## Work instructions
An exact copy of the data is required; the images should not appear in it.

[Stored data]
※

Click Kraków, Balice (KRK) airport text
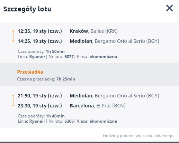The height and width of the screenshot is (143, 179). coord(94,31)
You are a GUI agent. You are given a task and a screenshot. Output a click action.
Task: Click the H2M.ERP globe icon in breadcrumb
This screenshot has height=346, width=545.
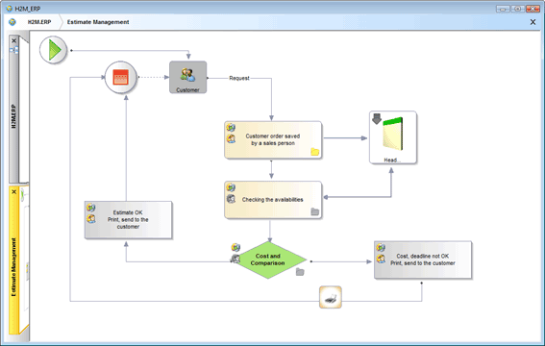pos(12,22)
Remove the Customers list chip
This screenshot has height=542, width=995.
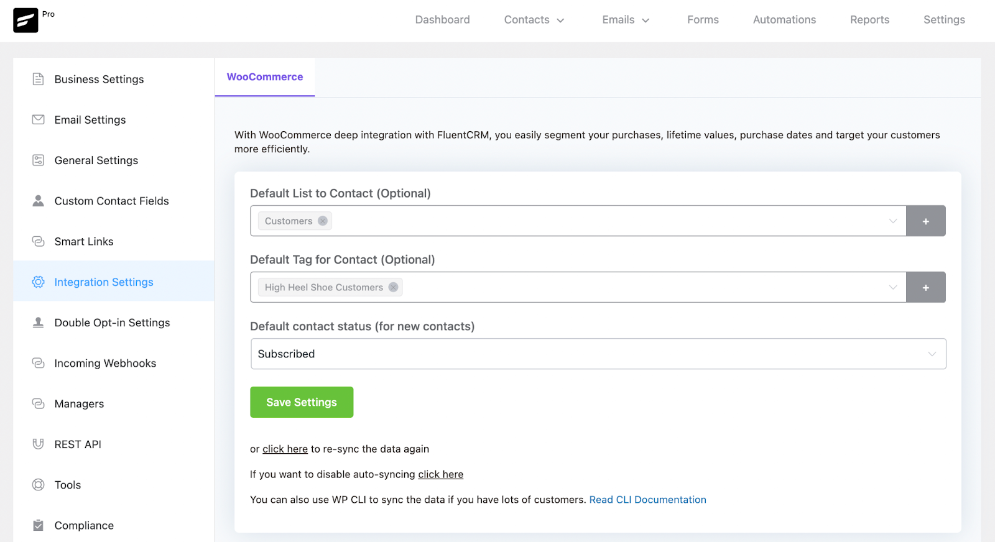pyautogui.click(x=323, y=221)
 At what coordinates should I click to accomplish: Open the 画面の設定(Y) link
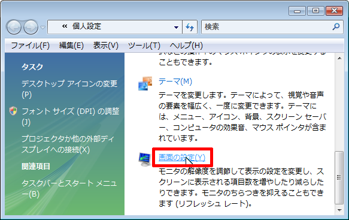click(182, 158)
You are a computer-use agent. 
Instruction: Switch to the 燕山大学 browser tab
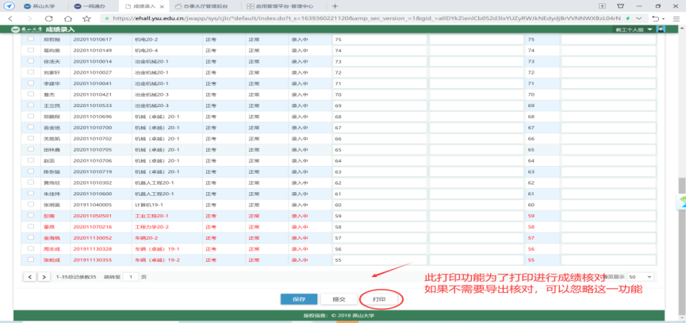coord(34,5)
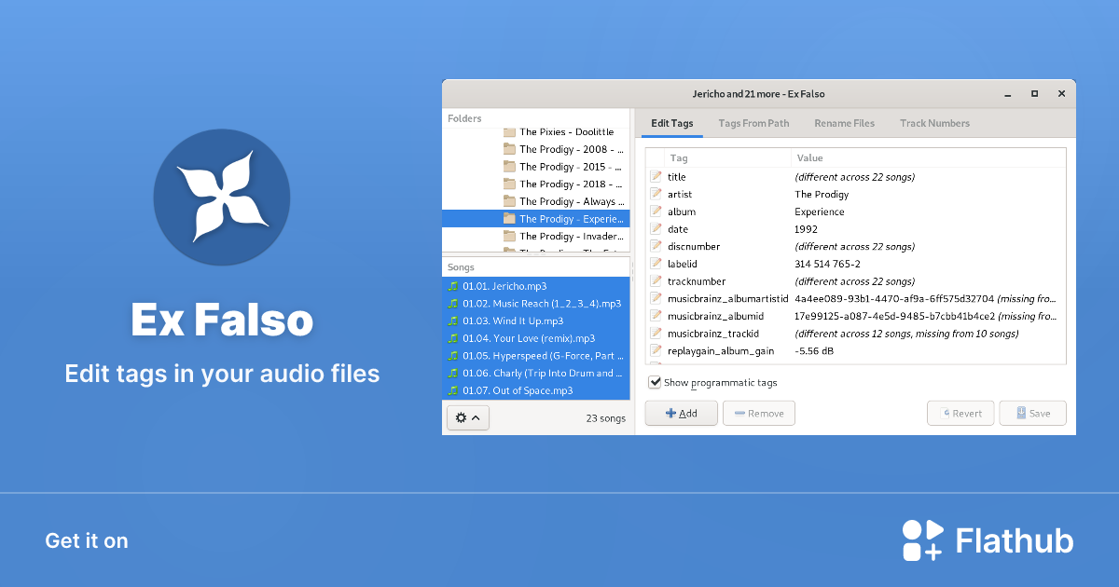Click the Revert button
The image size is (1119, 587).
pos(960,413)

※

## Completed exercise
Click Kraków, Balice (KRK) airport text
The height and width of the screenshot is (143, 179). coord(94,31)
You are a GUI agent. You are given a task and a screenshot. Output a click action.
Task: Click the H2M.ERP globe icon in breadcrumb
This screenshot has height=346, width=545.
pos(12,22)
Remove the Customers list chip
This screenshot has height=542, width=995.
pyautogui.click(x=323, y=221)
 At what coordinates should I click to accomplish: Open the 画面の設定(Y) link
click(182, 158)
You are a computer-use agent. 
Instruction: Switch to the 燕山大学 browser tab
coord(34,5)
Click the Revert button
The image size is (1119, 587).
pos(960,413)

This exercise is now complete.